What to work on:
• a. Can you repeat, word for word, the part of the piece on the City protest warnings that opens with the words containing "No doubt by" and closes with "the inevitable mayhem."?
• b. Which specific garments and footwear are named in the piece on the City protest warnings?

Extracted text:

######

No doubt by the time you read this I and my colleagues will be manning the barricades, creating makeshift shelters from upturned desks and filing cabinets in order to repel the rampaging hordes at our doors, at least if the combined wisdom of the media and the City of London police is to believed. As someone working in a bank in the City I have been subject to various dire warnings about the possible events of the next 48 hours and the various precautions we should take to protect ourselves from the inevitable mayhem.
Bankers are told to avoid wearing business clothes in order to be less conspicuous, presumably on the basis that the standard garb for anarchistic anti-capitalist protesters is polo shirts, chinos and loafers. Now even jeans and trainers are allowed, next they will be telling us to sport dreadlocks and have a dog on a piece of string. We are told to cancel routine business meetings, not to leave the building unless it is absolutely essential, people due to visit local clinics for medical appointments have had them cancelled.
Of course it is true that there have been previous demonstrations which have ended in violence, notably the May Day protests in 2000. But I also remember most of that day being entirely peaceful and good natured – I remember going out at lunchtime and there was a big party going on in Lower Thames Street with sound systems and people on unfeasibly tall stilts. It was good fun and not in the slightest threatening or intimidating. OK a few idiots spoiled things later on, but then there were also certain City types fanning the flames by hanging out of their windows waving £20 notes at the protesters.

######

Data entries
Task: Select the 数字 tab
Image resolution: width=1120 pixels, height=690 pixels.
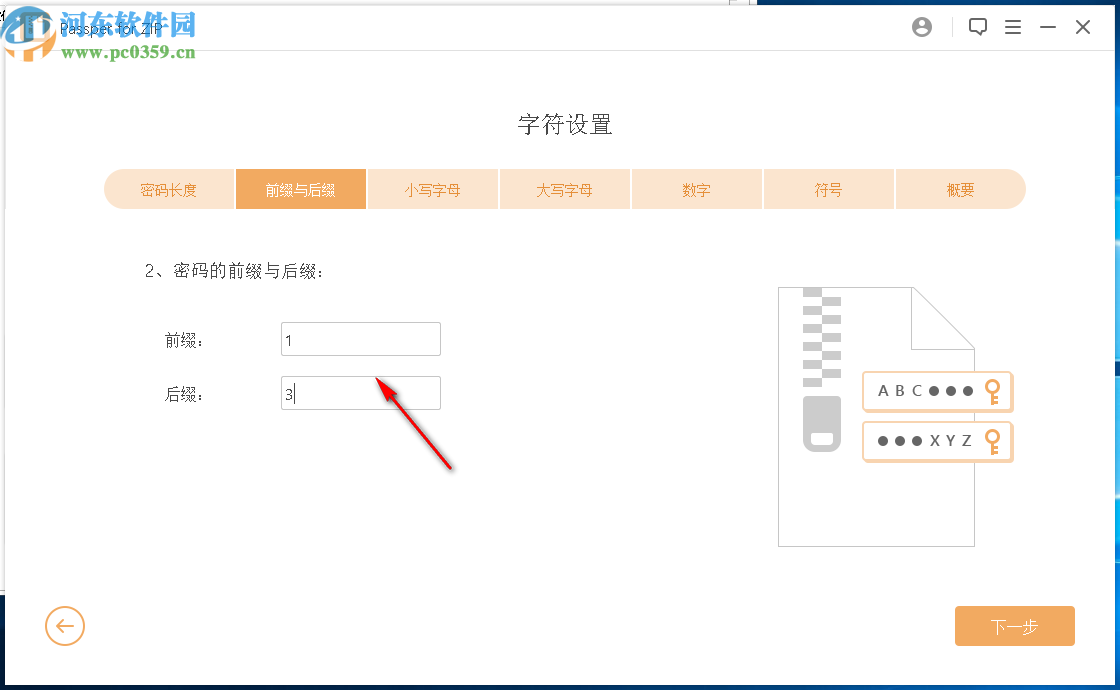Action: click(696, 189)
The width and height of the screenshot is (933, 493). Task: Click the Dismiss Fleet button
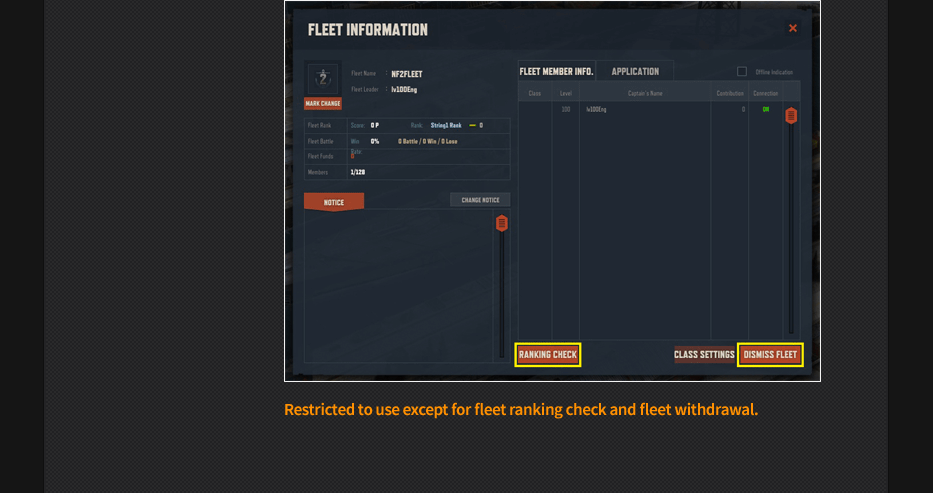point(770,355)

######

Solutions to the tasks:
• a.
No doubt by the time you read this I and my colleagues will be manning the barricades, creating makeshift shelters from upturned desks and filing cabinets in order to repel the rampaging hordes at our doors, at least if the combined wisdom of the media and the City of London police is to believed. As someone working in a bank in the City I have been subject to various dire warnings about the possible events of the next 48 hours and the various precautions we should take to protect ourselves from the inevitable mayhem.

• b. polo shirts, chinos, loafers, jeans, trainers